Recently, there have been a lot of stories surrounding the Chinese and hackers originating from their intelligence agency.  Although I do not want to diminish the findings of a particular technology company that disclosed some of their own investigations, I do believe it is necessary to draw some attention towards  locations of the globe where  many of the attacks actually originate to be fair.  It is fairly well known  by most security professionals that the best hackers on the planet often originate from Russia,  however it is  more newsworthy to talk about  a country such as China whom we trust with many of our manufacturing facilities and research and development activities and have greater resources at their disposal if they intended to inflict harm.

There certainly political motivations for talking about China  and I think it’s fair to say  they are certainly many participants in the global stage of cyber security and intelligence gathering.  In fact, the United Stateshas a long history with its intelligence agencies for performing signals intelligence (SIGINT).  I would like to point out  that as far as sophistication goes, the United States is unmatched with its intelligence gathering capabilities and extends this capability across the globe with an extensive  array of spy satellites and listening stations with strong support of several other countries.  It does not strike me as odd  or newsworthy that governments across the planet attempt to track each other’s  military capabilities and monitor situations through signal intelligence and other intelligence gathering capabilities.  These activities are a necessary function to enable transparency across borders between governments and be ready if another country is planning some sort of attack.  I do think however it is important to mention that I believe that all countries should uphold  strong intellectual property rules in order to maintain fair competition  which creates a dynamic that encourages new developments and technologies and enables fair competition across the globe.

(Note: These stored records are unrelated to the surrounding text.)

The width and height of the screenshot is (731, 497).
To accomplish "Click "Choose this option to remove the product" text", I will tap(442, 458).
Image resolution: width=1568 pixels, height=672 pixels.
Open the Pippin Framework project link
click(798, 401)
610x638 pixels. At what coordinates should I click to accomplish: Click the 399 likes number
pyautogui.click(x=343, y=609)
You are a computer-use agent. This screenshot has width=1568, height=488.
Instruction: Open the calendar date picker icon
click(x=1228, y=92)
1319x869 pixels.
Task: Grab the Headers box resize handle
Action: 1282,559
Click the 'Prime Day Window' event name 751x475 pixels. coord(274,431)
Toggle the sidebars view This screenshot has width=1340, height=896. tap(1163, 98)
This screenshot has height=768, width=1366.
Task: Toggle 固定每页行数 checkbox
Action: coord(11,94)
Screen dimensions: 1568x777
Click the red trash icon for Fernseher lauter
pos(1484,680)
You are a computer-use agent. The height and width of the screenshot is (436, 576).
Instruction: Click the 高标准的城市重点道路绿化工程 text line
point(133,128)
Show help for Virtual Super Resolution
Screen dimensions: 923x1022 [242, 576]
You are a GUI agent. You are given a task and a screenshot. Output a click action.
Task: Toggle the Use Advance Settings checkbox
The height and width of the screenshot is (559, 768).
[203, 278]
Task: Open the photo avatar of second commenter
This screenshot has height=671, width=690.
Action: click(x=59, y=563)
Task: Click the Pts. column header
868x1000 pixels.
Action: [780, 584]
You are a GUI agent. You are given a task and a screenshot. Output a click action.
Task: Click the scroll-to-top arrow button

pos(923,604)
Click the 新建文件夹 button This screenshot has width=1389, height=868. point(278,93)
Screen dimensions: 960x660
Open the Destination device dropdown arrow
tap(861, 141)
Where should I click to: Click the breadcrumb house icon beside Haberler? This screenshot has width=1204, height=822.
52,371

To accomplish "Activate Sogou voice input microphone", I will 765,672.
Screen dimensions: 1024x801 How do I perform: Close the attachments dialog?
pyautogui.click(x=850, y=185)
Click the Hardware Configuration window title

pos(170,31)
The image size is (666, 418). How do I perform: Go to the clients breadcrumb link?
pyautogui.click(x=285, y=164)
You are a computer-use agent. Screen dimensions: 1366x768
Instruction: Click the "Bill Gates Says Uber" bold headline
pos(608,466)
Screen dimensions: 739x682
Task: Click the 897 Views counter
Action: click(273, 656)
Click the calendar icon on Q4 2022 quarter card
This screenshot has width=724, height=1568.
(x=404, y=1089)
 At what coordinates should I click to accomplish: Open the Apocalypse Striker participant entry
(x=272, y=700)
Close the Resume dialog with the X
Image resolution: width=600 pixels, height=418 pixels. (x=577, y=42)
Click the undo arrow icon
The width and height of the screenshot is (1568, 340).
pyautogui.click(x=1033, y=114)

Now lets turn to some of the data often known  “behind the scenes”  that many security practitioners know and consistently defend against. Deutsche Telecom publishes a real-time dashboard of hacking attacks detected by its global network of attack sensors known as a “honey net”. As many practitioners know, a “honey net” the reference to honey is an analogy to how one might attract a bear in the woods, the bear being the hacker in the case of a “honey net”. For some fun, I used some statistics from the Deutsche Telecom dashboard located at http://www.sicherheitstacho.eu/ to provide data points for some basic analysis. At the time of this writing, the total number of attacks detected over the last month globally were 30,144,538 when tallying the “Top 5 of Attack Types (Last month)” table. They also publish a table called “Top 15 of Source Countries (Last month)” with detected attack values which I found interesting but I wanted to extract percentages so I used those values and threw them into excel to calculate percentage values by top 15 countries and the following is my output.

Attacks by percentage of total global attack detections.

Russian Federation 2,402,722 7.97%
Taiwan, Province of China 907,102 3.01%
Germany 780,425 2.59%
Ukraine 566,531 1.88%
Hungary 367,966 1.22%
United States 355,341 1.18%
Romania 350,948 1.16%
Brazil 337,977 1.12%
Italy 288,607 0.96%
Australia 255,777 0.85%
Argentina 185,720 0.62%
China 168,146 0.56%
Poland 162,235 0.54%
Israel 143,943 0.48%
Japan 133,908 0.48%
7,407,348 24.61%

Source: http://www.sicherheitstacho.eu/

As you can see with this quick analysis, roughly 24.61% of total detected attacks were from the top 15 attacking countries and roughly 8% of all attacks came from the Russian Federation and only half a percent came from China. So the question is, who will you pay most attention to?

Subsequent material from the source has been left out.